Maybe they found a new supply to fill up the void inside them. They might also flaunt their new relationship in your face to make you feel jealous.

How To Deal with A Narcissist After Breakup?

When it comes to dealing with a narcissist, ignoring is the key. Block them from every platform to prevent themselves from spamming you. Remember why you broke up with them and realize they won’t change. Keep on reminding yourself why they are not worth your time.

If you ever face your narcissist ex or do feel the need to communicate with them, set boundaries and keep the conversation as brief as you can. Stay on the point and don’t let them gravitate from the subject.

If possible, try to communicate with them over texts and calls. Meeting them regularly in person defeats the purpose of breaking up with them. Reduce the number of face-to-face interactions down to a great deal.

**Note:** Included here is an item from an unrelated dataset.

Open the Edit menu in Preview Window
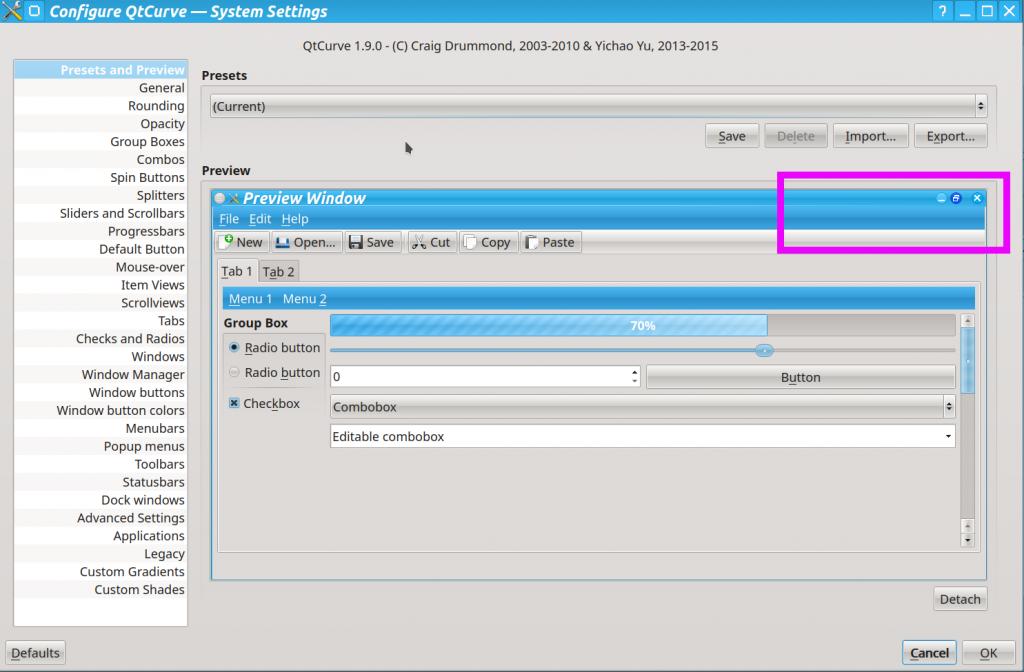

If the hoovering and threats go out of control, contact the authorities right away. Know that if you don’t put an end to their hoovering, it will only ratchet up in the future.

Last but not the least, take care of yourself. The trauma from your past relationship with a narcissist can get in the way of you finding real love and connection. Seek therapy if needed to heal the wound from all the abuse you have tolerated. And, constantly remind yourself how brave you are for splitting up with the narcissist.

Conclusion

Narcissists thrive on controlling people. The very instant you will stop serving their purpose, or call them out on their behavior, they will discard you like an inanimate object. As a human being, you definitely deserve better than that.

Now that you’ve made it to the end of the article, I hope you have a proper understanding on what happens when the narcissist sees you with someone else. And I hope this will come in handy to some extent! Wishing you the best and thanks for stopping by.